Try it: Make an exact copy of the records, with the pictures left out.

Extracted records:
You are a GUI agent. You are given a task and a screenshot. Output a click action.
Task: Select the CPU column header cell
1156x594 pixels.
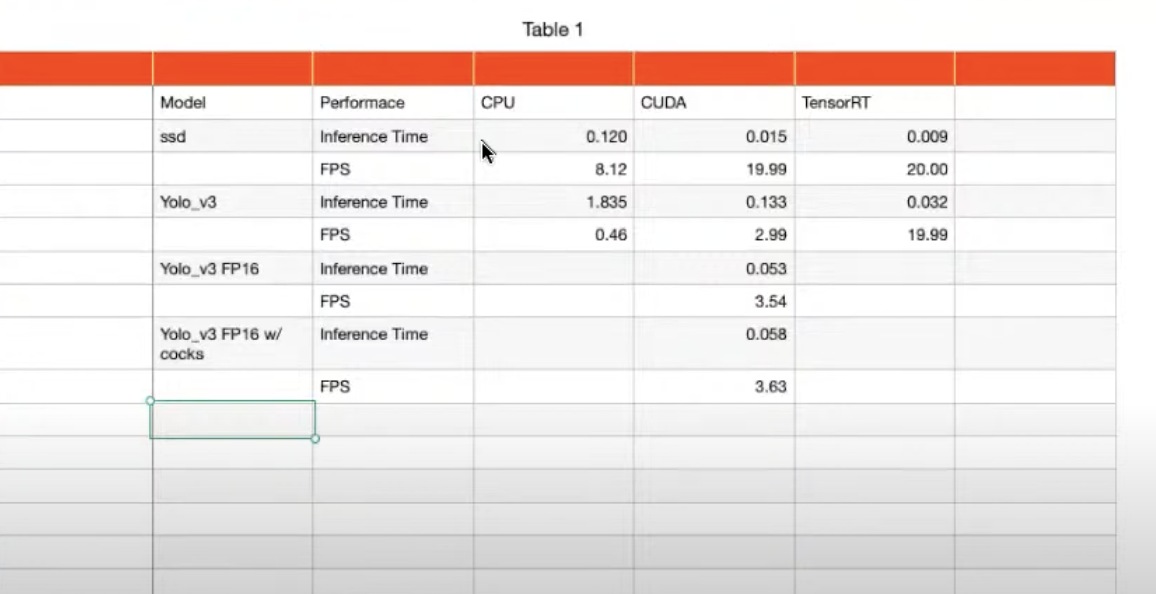pyautogui.click(x=553, y=103)
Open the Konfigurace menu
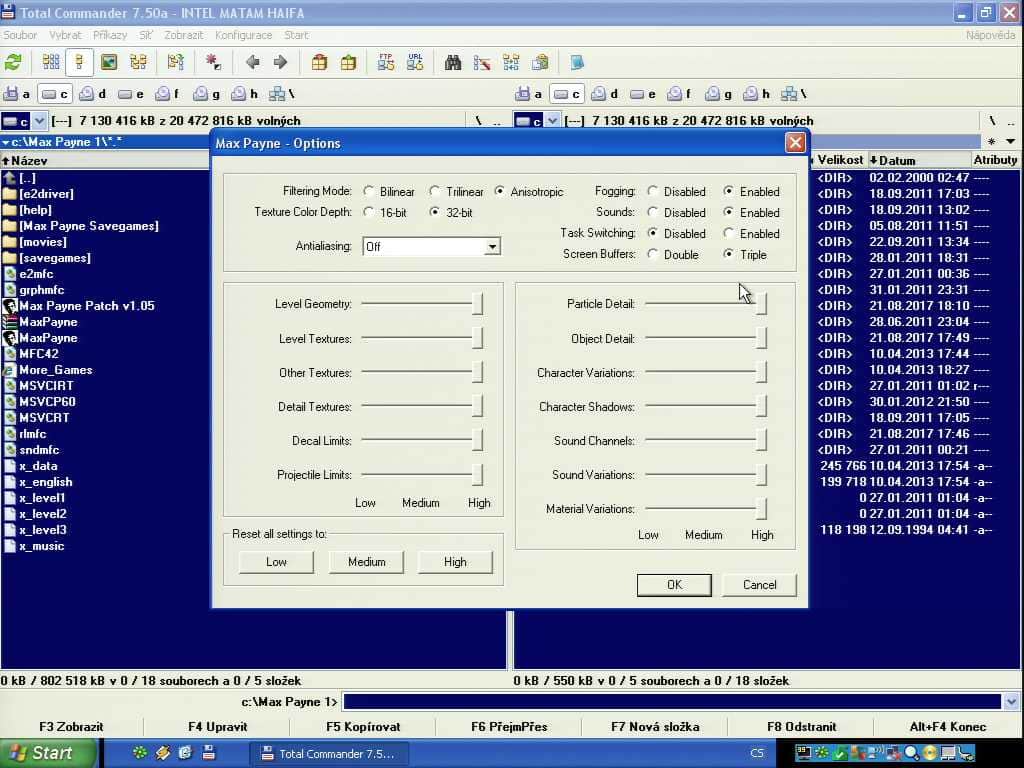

Your solution:
You are a GUI agent. You are given a task and a screenshot. Output a click action.
Task: Select the CPU column header cell
1156x594 pixels.
pyautogui.click(x=553, y=103)
Open the Konfigurace menu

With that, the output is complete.